Use the CONTAINS operator in the WHERE clause of a SELECT statement to specify the query expression for a Text query.

CONTAINS returns a relevance score for every row selected. You obtain this score with the SCORE operator.

Syntax

CONTAINS(
         [schema.]column,
         text_query       VARCHAR2,
         [label            NUMBER])
RETURN NUMBER;

[schema.]column

Specify the text column to be searched on. This column must have a Text index associated with it.

text_query

Specify the query expression that defines your search in column.

See Also:

For more information about the Text operators you can use in query expressions, see Chapter 4, "Query Operators"

label

Optionally specify the label that identifies the score generated by the CONTAINS operator.

Returns

For each row selected, CONTAINS returns a number between 0 and 100 that indicates how relevant the document row is to the query. The number 0 means that Oracle found no matches in the row.

Note:

You must use the SCORE operator with a label to obtain this number. 

Example

The following example searches for all documents in the in the text column that contain the word oracle. The score for each row is selected with the SCORE operator using a label of 1:

SELECT SCORE(1), title from newsindex 
           WHERE CONTAINS(text, 'oracle', 1) > 0;

The CONTAINS operator must always be followed by the > 0 syntax which specifies that the score value calculated by the CONTAINS operator must be greater than zero for the row to be selected.

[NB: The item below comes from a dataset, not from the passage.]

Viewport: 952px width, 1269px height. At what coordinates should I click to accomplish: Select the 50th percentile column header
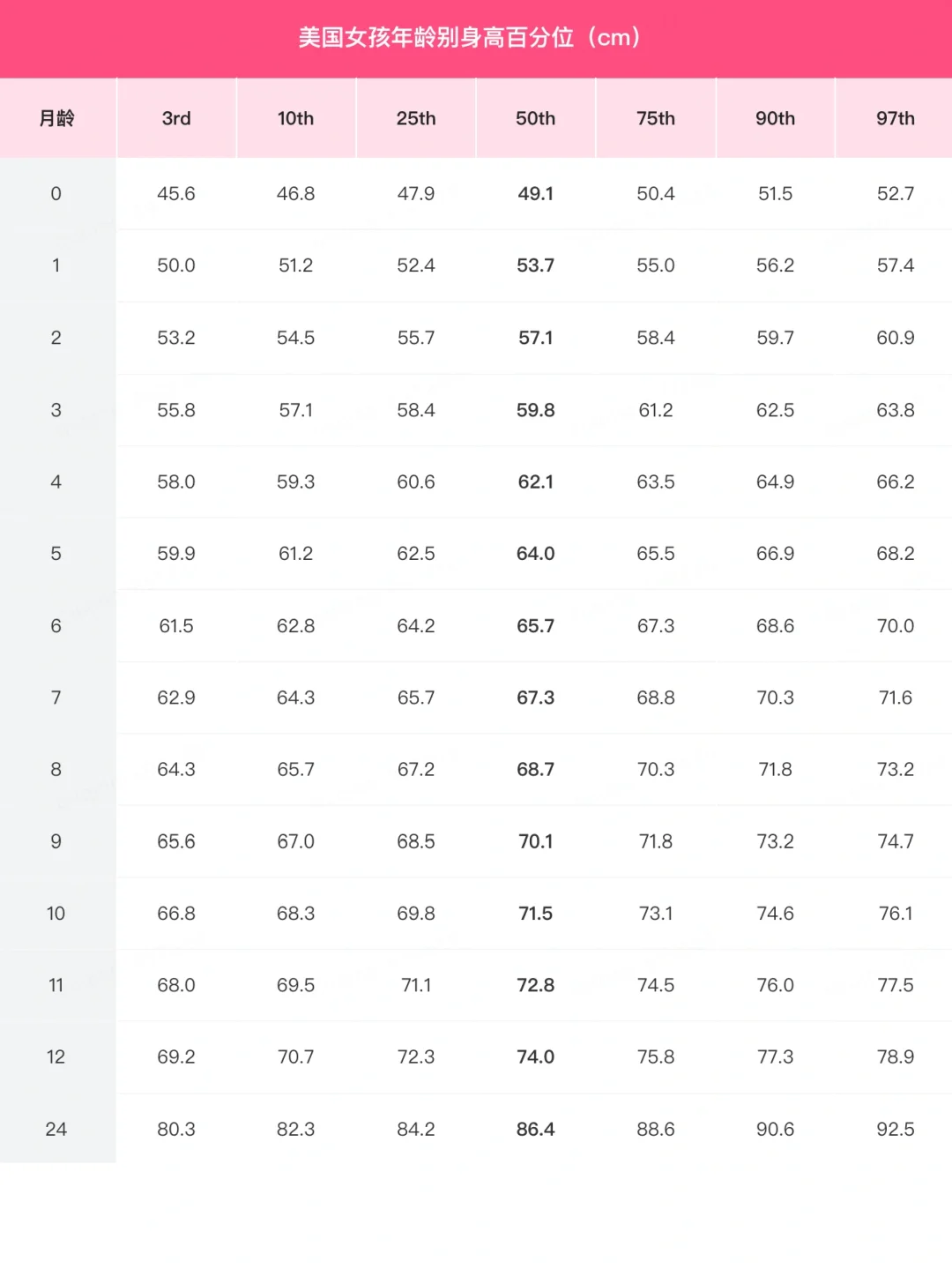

When the SCORE operator is called (e.g. in a SELECT clause), the operator must reference the label value as in the following example.

SELECT SCORE(1), title from newsindex 
           WHERE CONTAINS(text, 'oracle', 1) > 0 ORDER BY SCORE(1) DESC;

Notes

Querying Multi-Language Tables

With the multi-lexer preference, you can create indexes from multi-language tables.

At query time, the multi-lexer examines the session's language setting and uses the sub-lexer preference for that language to parse the query. If the language setting is not mapped, then the default lexer is used.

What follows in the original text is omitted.